Perhaps these sites are worried about alienating users who, even if they are blocking ads, still contribute to their total audience metrics and drive potential revenue through e-commerce links or native advertising, both of which make it through the filters. In 2010, Ars Technica briefly hid content from ad block users but turned the feature off after just 12 hours and a lot of angry comments. In a post, Editor-in-Chief Ken Fisher described the content-hiding as "an experiment gone wrong" and concluded that periodically asking readers to whitelist the site should take the place of blocking the blockers.
It almost goes without saying that the three largest companies that make browsers and operating systems could put an end to ad blocking tomorrow if they wanted to. If Apple, Google and Microsoft programmed Safari, Chrome and IE / Edge Browser not to work with ad-blocking software, few users would run it. However, two out of three are doing just the opposite with Apple adding Ad Blocking capabilities to iOS 9 and Google listing ad blocking plugins in the Chrome Web Store. More than half of all ad blocking users ─ 126 million of them ─ are on Chrome, according to PageFair's report.
Solution 5: Native Ads / E-Commerce / Subscriptions
Though traditional banner and text ads make up the lion's share of revenue for most publishers, there are a few blocker-proof ways they can earn revenue today.
Native advertising is the practice of including promotional units in the site content, without sending them through an ad server or often making them look like ads. Advertorial articles are a common form of native advertising but so are paid results in a site's internal search engine and ad units that appear as story listings in a site's content feed (perhaps on the home page).

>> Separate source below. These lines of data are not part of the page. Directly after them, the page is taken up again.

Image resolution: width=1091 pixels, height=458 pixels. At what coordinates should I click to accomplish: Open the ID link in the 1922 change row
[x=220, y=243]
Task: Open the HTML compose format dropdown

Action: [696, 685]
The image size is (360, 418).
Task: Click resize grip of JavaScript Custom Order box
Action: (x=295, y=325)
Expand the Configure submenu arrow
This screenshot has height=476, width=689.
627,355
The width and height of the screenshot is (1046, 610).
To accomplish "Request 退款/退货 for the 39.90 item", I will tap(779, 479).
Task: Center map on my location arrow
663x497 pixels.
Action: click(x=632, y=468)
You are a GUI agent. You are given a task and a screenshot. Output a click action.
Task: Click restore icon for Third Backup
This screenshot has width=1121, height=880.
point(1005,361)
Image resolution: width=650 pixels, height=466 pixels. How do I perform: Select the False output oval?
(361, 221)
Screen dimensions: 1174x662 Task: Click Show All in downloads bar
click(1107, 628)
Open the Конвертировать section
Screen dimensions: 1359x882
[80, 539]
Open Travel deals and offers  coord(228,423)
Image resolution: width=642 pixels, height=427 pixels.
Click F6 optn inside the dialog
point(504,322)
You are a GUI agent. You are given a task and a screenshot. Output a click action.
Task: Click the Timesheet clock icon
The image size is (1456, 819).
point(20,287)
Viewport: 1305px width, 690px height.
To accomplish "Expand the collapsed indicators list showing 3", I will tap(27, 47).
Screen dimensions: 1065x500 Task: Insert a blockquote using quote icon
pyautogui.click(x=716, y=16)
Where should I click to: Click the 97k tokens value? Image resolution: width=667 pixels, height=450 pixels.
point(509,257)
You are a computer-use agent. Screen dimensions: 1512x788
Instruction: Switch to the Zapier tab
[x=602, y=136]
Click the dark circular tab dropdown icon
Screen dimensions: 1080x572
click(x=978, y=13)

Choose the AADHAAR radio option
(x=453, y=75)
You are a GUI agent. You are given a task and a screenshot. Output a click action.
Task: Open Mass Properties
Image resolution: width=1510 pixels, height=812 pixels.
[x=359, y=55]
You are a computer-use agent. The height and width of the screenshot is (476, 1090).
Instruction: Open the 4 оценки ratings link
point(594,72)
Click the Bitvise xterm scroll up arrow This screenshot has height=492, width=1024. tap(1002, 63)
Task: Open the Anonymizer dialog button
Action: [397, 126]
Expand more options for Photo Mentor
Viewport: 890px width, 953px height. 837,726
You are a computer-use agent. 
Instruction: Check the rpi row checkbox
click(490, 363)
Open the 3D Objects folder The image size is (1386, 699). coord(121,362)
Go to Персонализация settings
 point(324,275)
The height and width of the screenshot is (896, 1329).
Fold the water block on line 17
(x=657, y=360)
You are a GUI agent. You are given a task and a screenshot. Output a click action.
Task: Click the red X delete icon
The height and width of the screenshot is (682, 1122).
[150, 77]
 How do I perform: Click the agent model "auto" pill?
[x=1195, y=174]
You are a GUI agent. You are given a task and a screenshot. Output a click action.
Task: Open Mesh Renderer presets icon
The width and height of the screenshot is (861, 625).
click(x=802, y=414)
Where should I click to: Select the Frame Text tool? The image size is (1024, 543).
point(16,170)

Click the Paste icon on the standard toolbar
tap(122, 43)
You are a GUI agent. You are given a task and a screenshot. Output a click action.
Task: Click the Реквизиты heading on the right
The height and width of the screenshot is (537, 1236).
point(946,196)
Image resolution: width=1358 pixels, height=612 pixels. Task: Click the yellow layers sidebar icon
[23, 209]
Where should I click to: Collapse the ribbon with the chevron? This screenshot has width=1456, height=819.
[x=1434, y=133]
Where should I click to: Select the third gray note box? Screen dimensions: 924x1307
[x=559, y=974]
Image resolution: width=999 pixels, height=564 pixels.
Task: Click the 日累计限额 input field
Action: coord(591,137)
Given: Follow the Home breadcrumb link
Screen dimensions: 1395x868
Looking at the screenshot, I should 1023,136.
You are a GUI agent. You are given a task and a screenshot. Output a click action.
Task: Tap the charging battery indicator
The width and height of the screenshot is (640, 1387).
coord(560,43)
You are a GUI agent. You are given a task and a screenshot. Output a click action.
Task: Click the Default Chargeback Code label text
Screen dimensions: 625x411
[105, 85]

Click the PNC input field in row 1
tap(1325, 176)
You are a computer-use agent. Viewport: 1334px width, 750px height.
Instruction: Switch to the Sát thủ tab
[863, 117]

If properly labeled, these custom promotions provide a unique and immersive way to weave advertising into the fabric of a site.
However, the best native advertising is customized by the publisher and pitched directly to the marketer. That type of manual effort won't scale as easily as running standard-size ads through trafficking software and may not even be possible for smaller publishers.
While growing, native promotions make up only a fraction of the ad market. According to a May report from BI Intelligence, native revenue for 2015 accounts for $10.7 billion, a fraction of the estimated $170 billion digital ad market, of that, only $3.2 billion is sponsored content or display advertising, the kind that most benefits Web publishers.
E-commerce referrals to vendors like Amazon and NewEgg also provide a way for content sites to pay the bills. However, not every topic lends itself to product recommendations and not every reader is ready to buy something every time he or she visits.
Subscription revenue sounds like an appealing solution, but few have been able to make a lot of money from it. The New York Times is one of the most successful sites with a paywall, but it has only 1 million digital subscribers out of the 57 million visitors it gets each month [].
Bottom Line
Though Web publishers have other ways to make money, advertising remains the key revenue driver for most and will be for the foreseeable future. If ad impressions continue declining due to ad blocking, many online media companies will go away, taking jobs and the open Internet with them — along with a lot of great stories.